Şirket yılı zarara uğrarsa, temettüler hiç ödenmeyebilir. Bu yönteme gelirdeki büyük değişkenlik eşlik eder. Bu yol açabilir ve bir kural olarak menkul kıymetlerin piyasa değerinde önemli dalgalanmalara yol açar. Bu politika birkaç şirket tarafından uygulanır, ancak çoğu uzman bu seçeneği önermez.
Sabit ödemeler
Bu seçenek, piyasa fiyatı ne olursa olsun, hisse başına temettü ödemelerinin uzun bir süre boyunca değişmeyen bir miktarda yapılmasını içerir. Şirket başarılı bir şekilde çalışıyorsa ve birkaç yıl boyunca gelir, şirket tarafından belirtilen belirli bir düzeyin üzerinde kalıyorsa, ödeme artabilir. Sabit bir temettü, gelecek için kâr dağıtımının bir örneğidir. Şirketin referans noktası “çıkış” göstergesi olarak hizmet verebilir. Bu yöntem, psikolojik faktörün etkisini bir dereceye kadar dengelemenizi ve bu sektördeki hisse senedi fiyatlarındaki belirli eğilimlerin varlığında kur dalgalanmalarını önlemenizi sağlar.

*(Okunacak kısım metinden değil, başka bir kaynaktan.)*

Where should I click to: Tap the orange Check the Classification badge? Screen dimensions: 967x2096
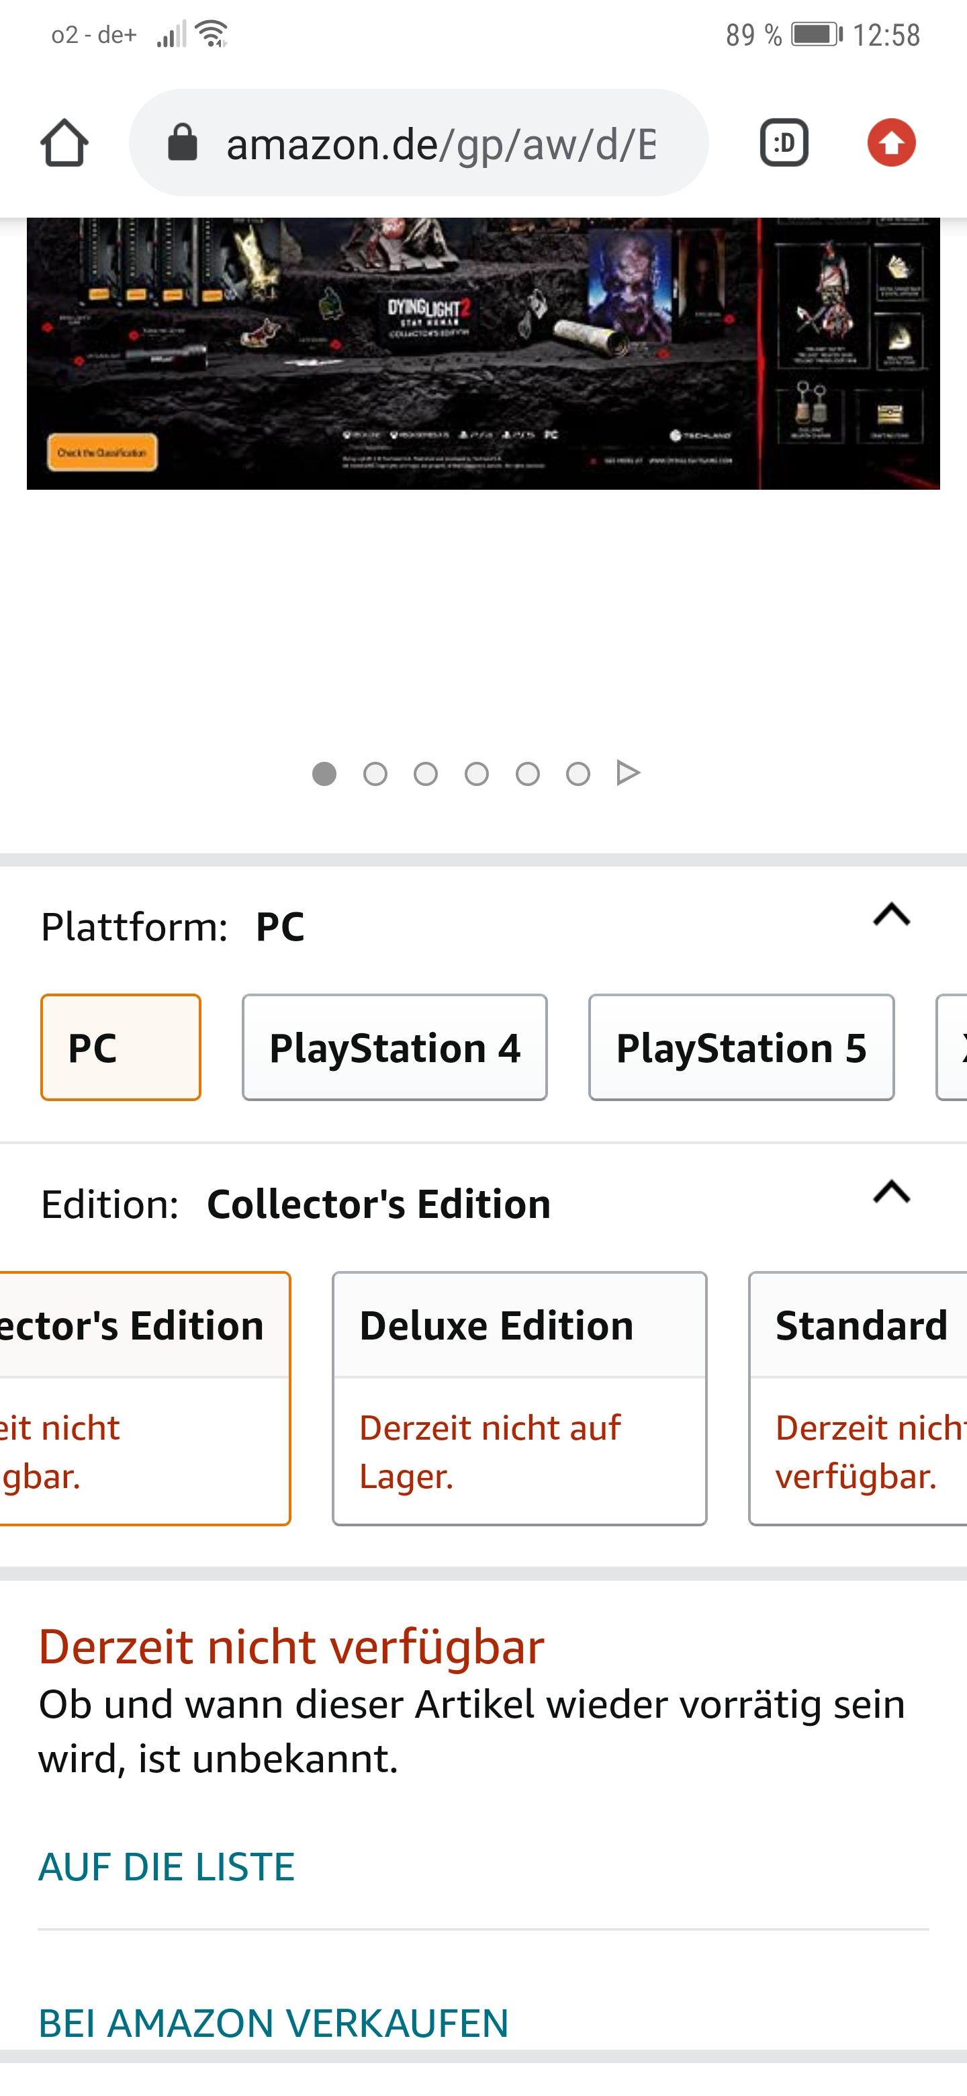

Ekstra temettüler ve garantili minimum
Bu yöntem öncekinin gelişimidir. Şirket sabit temettü ödemeleri yapar, ancak belirli aralıklarla şirketin başarılı bir şekilde çalışmasıyla fazla ödemeler tahakkuk ettirilir. Cari dönemde alınmaları, bir sonraki kabul anlamına gelmez. Uzmanlar, ayrıca, ödülün psikolojik etkisinin uygulanmasını önermektedir. Beklendiği gibi, çok sık ödenmemelidir ve buna göre ekstra temettü sistemi anlamsızdır.
Hisse Senedi Ödemeleri
Para yerine, dağıtım menkul kıymetler tarafından yapılır. Bu seçenek, şirketin nakitle ilgili zorlukları olduğunda ve finansal durumun kendisinin dengesiz olması durumunda geçerlidir. Katılımcıların hoşnutsuzluğunu önlemek için yönetim ek menkul kıymetler şeklinde temettü teklif edebilir. Bu seçenek aynı zamanda para ile problemi bulunmayan başarılı bir şekilde gelişen şirketler için de geçerlidir. Ancak şirketin stratejisi, faaliyetlerin daha da genişletilmesi için kar kullanımını içerir. Bu nedenle, para doğrudan kalkınmaya gider ve temettüler bedel olarak ödenir.